レッグシールドを留めるバンドに「アカシヤ書店」のロゴを追加してさりげなくPR。同店はオーナーが運営する、車やバイクのカタログ販売店だ。

ノブレス、つまり“気高い”という言葉が似合う装いで、センスは抜群。それもそのはず、オーナーは練馬区でモータースポーツ系の古書を扱う「アカシヤ書店」の店主さんだ。

このスーパーカブ70のほかにも、C65や赤カブなどを所有する生粋のカブマニア。車両の歴史や当時の空気感を理解しているからこそ、古さを押し出すだけではない、軽やかで楽しいカスタムに仕上げられているのだろう。

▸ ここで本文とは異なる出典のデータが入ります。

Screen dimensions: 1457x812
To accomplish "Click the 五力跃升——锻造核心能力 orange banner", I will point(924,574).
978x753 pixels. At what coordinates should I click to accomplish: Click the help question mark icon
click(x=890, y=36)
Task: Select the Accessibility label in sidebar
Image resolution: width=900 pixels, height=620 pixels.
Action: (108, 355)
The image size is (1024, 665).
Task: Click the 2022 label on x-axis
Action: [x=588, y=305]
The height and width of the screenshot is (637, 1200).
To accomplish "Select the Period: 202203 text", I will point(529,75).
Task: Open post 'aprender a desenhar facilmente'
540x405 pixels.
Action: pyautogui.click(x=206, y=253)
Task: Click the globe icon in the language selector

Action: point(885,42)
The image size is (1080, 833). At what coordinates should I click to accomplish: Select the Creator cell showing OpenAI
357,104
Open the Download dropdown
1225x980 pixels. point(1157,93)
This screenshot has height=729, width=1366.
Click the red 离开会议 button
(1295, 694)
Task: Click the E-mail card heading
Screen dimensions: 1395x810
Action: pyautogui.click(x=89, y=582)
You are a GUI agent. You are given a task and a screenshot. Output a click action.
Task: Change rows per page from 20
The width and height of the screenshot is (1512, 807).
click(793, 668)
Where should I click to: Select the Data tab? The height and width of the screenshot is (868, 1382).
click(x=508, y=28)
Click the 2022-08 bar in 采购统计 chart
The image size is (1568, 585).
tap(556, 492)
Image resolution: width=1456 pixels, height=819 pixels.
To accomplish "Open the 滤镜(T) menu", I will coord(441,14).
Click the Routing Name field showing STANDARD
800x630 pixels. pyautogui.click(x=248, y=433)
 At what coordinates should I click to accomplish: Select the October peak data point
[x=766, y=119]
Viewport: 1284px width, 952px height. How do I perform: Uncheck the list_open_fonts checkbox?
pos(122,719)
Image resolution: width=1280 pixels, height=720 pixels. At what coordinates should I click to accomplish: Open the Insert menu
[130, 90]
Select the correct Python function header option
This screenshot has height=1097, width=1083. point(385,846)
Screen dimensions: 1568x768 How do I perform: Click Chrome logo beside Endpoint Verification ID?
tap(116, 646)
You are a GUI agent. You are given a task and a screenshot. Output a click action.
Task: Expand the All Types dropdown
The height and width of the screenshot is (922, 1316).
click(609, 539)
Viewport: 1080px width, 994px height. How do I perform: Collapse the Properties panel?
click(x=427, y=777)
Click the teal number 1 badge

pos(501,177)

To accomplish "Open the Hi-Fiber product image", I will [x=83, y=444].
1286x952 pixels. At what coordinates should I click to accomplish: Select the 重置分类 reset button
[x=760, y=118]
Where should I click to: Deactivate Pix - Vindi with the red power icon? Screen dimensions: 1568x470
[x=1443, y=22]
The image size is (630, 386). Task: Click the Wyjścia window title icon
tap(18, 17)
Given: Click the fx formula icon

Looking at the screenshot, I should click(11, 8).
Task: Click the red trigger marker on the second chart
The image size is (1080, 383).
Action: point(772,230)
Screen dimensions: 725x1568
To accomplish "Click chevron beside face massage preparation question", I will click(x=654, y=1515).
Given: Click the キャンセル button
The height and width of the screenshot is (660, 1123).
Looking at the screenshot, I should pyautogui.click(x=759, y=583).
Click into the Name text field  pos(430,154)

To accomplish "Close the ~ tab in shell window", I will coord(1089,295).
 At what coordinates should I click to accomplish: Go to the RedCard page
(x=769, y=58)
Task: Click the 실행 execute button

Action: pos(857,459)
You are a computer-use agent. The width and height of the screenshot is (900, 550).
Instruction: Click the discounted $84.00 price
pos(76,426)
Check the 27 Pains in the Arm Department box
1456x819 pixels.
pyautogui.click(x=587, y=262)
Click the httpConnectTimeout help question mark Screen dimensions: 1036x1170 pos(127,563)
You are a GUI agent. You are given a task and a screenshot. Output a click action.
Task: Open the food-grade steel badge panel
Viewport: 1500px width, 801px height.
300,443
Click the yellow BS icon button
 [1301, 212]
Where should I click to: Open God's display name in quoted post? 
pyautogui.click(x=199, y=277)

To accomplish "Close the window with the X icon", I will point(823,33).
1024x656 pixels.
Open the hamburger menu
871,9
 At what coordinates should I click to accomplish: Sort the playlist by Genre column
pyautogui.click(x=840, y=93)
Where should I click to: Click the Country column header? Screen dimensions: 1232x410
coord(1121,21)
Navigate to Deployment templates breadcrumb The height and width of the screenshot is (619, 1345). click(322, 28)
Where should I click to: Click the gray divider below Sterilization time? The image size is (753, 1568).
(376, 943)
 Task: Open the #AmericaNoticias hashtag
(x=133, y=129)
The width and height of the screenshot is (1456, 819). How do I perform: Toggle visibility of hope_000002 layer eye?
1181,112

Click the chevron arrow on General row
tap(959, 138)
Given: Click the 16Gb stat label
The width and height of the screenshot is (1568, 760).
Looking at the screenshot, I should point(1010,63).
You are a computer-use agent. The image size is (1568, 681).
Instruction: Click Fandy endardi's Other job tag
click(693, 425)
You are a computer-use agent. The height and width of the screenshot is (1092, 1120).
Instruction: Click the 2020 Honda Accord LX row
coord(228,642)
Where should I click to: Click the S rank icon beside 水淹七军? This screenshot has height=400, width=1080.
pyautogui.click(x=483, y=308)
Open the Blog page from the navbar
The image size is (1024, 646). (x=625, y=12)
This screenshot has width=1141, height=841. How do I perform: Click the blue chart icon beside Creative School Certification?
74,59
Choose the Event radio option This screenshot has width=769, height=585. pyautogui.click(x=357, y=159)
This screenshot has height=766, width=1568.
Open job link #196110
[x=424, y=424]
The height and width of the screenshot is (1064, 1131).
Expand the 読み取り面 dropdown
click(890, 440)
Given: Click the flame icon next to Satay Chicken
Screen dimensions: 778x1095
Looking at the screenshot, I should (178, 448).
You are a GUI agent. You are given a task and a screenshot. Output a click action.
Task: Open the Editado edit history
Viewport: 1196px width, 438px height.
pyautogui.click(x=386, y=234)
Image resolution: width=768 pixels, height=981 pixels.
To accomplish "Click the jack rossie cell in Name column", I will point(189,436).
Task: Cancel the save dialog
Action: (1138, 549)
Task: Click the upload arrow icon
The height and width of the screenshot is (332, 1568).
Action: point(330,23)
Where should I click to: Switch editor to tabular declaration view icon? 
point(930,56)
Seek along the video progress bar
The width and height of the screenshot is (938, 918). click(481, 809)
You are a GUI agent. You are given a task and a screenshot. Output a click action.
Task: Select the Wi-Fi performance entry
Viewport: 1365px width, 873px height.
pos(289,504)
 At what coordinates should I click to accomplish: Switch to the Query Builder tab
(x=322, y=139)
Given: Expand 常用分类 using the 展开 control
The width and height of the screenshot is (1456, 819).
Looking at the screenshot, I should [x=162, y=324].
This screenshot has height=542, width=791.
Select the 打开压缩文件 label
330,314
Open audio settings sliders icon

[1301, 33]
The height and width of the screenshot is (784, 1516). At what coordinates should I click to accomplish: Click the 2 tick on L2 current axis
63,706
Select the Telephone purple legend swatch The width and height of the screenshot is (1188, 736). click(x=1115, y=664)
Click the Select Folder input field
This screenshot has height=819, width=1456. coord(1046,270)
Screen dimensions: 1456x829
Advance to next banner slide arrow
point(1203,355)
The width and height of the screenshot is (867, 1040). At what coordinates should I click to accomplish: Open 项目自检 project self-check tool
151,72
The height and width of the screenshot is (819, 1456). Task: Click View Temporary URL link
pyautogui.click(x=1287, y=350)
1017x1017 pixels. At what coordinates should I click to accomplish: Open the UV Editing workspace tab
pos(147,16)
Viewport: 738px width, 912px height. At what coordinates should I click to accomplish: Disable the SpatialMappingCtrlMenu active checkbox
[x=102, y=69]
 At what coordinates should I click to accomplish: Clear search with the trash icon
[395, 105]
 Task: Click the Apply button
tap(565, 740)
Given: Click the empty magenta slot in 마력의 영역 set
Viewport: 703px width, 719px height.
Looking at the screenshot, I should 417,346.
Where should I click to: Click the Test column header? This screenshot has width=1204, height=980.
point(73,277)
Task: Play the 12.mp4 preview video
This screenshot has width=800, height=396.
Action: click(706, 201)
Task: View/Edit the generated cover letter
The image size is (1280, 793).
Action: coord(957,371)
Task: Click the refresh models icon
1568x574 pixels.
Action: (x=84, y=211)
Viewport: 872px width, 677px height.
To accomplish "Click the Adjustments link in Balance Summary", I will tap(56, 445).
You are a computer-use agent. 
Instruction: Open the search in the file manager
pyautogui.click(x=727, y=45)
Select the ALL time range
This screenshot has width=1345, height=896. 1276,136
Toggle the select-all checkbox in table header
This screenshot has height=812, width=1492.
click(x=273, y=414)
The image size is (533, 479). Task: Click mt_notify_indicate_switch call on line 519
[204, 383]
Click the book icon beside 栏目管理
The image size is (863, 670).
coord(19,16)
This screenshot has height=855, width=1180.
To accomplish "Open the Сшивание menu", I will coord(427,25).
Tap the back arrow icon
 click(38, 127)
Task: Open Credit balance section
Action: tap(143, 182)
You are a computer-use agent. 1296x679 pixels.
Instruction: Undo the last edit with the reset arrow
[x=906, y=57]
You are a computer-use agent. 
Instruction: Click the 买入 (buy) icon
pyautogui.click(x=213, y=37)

庶民の足として親しまれてきたスーパーカブに、上品さとユーモアを融合。見る人を自然と笑顔にしてくれる“巴里スタイル”の1台である。

ディテールチェック

下側に装着されたナンバープレートは、パリの原付用。フレンチブルーミーティングで手に入れたというアイテムで、“巴里スタイル”を象徴するディテールのひとつだ。
シャリィのカスタムでたまに見かけるアンダーボーン用のセンターシートを追加。これ、可愛い!
前後ハブには赤・白・青のトリコロールカラーを取り入れたハブブラシを装着。目立ちにくい足周りにも“おフランス仕様”の遊び心を盛り込んでいる。

撮影したのはこのEVENT!

「第25回 カフェカブミーティングin青山」
■日時:2022年10月16日(土)・17日(日)
■開催地:Hondaウエルカムプラザ青山(東京都港区※現在は休館)

2022年10月15日(土)、16日(日)にホンダ本社ビルで開催された「カフェカブミーティング青山」は、3年ぶりの開催ということもあり、心待ちにしていたカブ乗りが全国から集結。今回はエントリー台数を各日200台に絞って実施されたが、申し込み開始からわずか30分ほどで定員に達するという異例の人気ぶりだった。一般来場者も含め、多くの“カブフリーク”が会場を訪れた。開催中は、通りすがりの年配者や小学生からも「これカブなの? 素敵ねぇ〜」「うわっ、コレすごい!」といった声が聞こえ、世代を超えて多くの人がスーパーカブの魅力に引き込まれていた。
なお、Hondaウエルカムプラザ青山は本社移転に伴い2025年3月31日をで休館しており、同イベントは2024年が最後の開催となっている。